Tiga bulan sebelumnya, mahasiswa ekonomi Unram ini dengan tekun melatih kondisi fisiknya untuk suatu perjuangan di air asin dingin yang memeras tenaga sehari penuh itu. Setiap hari berlari sejauh 5 km disertai beban sabuk pemberat dan treksando yang ditarik-tarik sepanjang jalan.
Selama dalam periode berlatih itu ia hanya melahap lontong sebagai makanannya. Tetapi Agus yang juga anggota Primus tak memberi penjelasan lain kecuali pernyataan bahwa "metabolisme lebih sedikit memerlukan energi".
"Apakah si Dodid - panggilan akrab Agus Widodo - ini main-main atau sungguhan, yang jelas ia memang telah melatih tubuhnya selama tiga bulan itu untuk mampu mengkonsumsi energi cukup dari makanan yang ringan-ringan. Tak heran, karena kelak dalam mengarungi Selat Lombok selama 12 jam itu, ia akan terus-menerus berada di air, sementara makan juga ia perlukan.
Hingga saat ini, katanya, perenang selat itu tak mengalami kesulitan dalam melakukan persiapannya. Untuk itu Dodid memang selalu didampingi seorang penasihat yang disediakan klubnya. Juga pengalamannya mengarungi selat-selat lain serta pengalaman selama menggeluti olahraga selam di Balikpapan Diving Club sebelum ini, menjadi bekal yang meringankan beban kesulitannya.
Serbuk Anti Hiu
Tiga perahu bermotor rencananya disediakan untuk mengawal mereka. Perlengkapan yang diisyaratkan panitia untuk dibawa di perahu adalah dua buah teropong jarak jauh, dua buah megafon, dua set alat komunikasi dengan radius pancar 100 km, empat pelampung.
Itu baru perlengkapan yang dibawa di perahu. Untuk perenangnya sendiri, masing-masing harus mengenakan sepatu katak, masker, dan snorkle.
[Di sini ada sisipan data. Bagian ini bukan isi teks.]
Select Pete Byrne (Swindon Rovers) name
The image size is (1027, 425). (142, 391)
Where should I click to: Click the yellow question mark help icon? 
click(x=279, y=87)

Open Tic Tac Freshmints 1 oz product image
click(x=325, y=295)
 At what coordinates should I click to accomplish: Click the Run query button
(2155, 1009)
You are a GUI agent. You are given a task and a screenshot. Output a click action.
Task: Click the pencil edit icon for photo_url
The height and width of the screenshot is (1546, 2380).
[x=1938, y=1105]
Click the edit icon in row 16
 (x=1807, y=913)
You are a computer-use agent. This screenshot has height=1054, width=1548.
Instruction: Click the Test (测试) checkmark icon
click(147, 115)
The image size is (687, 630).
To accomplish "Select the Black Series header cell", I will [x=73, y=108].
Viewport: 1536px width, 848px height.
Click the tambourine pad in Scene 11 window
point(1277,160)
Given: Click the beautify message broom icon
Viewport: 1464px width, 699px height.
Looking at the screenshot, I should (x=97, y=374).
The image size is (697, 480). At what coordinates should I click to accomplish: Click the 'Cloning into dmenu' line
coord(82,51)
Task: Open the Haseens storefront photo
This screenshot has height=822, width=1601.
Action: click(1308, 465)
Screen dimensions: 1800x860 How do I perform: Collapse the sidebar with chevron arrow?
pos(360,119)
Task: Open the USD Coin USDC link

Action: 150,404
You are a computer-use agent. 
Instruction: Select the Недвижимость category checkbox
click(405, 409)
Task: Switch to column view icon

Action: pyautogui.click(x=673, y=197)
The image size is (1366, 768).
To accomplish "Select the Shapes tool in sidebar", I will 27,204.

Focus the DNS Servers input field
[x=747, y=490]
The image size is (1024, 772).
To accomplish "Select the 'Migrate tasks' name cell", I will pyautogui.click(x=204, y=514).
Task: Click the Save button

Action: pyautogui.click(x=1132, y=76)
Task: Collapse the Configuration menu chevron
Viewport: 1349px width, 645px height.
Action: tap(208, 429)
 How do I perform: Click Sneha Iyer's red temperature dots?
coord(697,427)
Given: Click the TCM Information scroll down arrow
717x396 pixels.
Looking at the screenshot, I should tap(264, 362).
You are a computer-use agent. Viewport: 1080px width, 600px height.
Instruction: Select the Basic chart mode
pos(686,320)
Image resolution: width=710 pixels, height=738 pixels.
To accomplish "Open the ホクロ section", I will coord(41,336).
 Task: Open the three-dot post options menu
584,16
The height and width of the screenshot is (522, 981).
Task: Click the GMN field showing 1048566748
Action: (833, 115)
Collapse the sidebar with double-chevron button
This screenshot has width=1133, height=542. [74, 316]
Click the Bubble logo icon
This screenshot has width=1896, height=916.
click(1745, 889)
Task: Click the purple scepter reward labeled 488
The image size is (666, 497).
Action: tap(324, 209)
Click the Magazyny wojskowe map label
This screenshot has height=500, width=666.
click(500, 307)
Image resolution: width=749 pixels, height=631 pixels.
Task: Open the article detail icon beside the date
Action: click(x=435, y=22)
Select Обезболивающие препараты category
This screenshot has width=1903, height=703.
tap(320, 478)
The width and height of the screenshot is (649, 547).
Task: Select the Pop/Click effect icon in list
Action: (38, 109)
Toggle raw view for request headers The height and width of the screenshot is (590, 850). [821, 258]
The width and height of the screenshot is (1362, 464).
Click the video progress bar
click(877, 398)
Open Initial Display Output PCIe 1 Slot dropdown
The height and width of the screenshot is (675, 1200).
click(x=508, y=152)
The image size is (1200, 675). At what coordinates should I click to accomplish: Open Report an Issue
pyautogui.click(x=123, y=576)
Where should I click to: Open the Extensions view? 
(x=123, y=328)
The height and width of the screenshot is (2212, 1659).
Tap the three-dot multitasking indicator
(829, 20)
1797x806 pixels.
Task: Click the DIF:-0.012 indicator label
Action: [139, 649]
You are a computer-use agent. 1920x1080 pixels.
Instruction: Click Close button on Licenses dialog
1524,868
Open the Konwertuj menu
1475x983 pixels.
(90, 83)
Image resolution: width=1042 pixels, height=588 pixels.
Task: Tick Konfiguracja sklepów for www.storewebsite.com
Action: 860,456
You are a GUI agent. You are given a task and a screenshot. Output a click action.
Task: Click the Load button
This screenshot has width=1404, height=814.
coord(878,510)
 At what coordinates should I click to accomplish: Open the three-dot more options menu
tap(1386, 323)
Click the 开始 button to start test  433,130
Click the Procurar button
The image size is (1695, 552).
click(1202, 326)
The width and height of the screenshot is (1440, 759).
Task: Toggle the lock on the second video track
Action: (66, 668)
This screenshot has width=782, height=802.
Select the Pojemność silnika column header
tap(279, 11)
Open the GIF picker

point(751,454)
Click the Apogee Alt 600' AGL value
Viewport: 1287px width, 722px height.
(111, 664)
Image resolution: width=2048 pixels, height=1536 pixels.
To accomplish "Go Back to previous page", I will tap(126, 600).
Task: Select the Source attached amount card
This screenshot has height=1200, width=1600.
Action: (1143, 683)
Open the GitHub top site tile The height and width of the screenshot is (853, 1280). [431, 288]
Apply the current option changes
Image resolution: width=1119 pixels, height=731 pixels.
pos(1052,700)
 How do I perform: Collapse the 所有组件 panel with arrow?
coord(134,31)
Sebagai pelindung terhadap ikan buas seperti hiu martil, hiu macan, hiu karang, dan barrakuda, perenang juga harus memperlengkapi dirinya dengan sabuk berisi serbuk anti ikan buas.
Berdasarkan tabel arus pasang surut untuk kepulauan Indonesia tahun 1984 yang dikeluarkan Hidro Oceanografi TNI AL, maka kecepatan arus di Selat Lombok pada hari perlombaan diperkirakan berkisar antara 4-7 knot. Sedangkan perhitungan pasang naik dan pasang surut berkisar dari 18 hingga turun menjadi 1.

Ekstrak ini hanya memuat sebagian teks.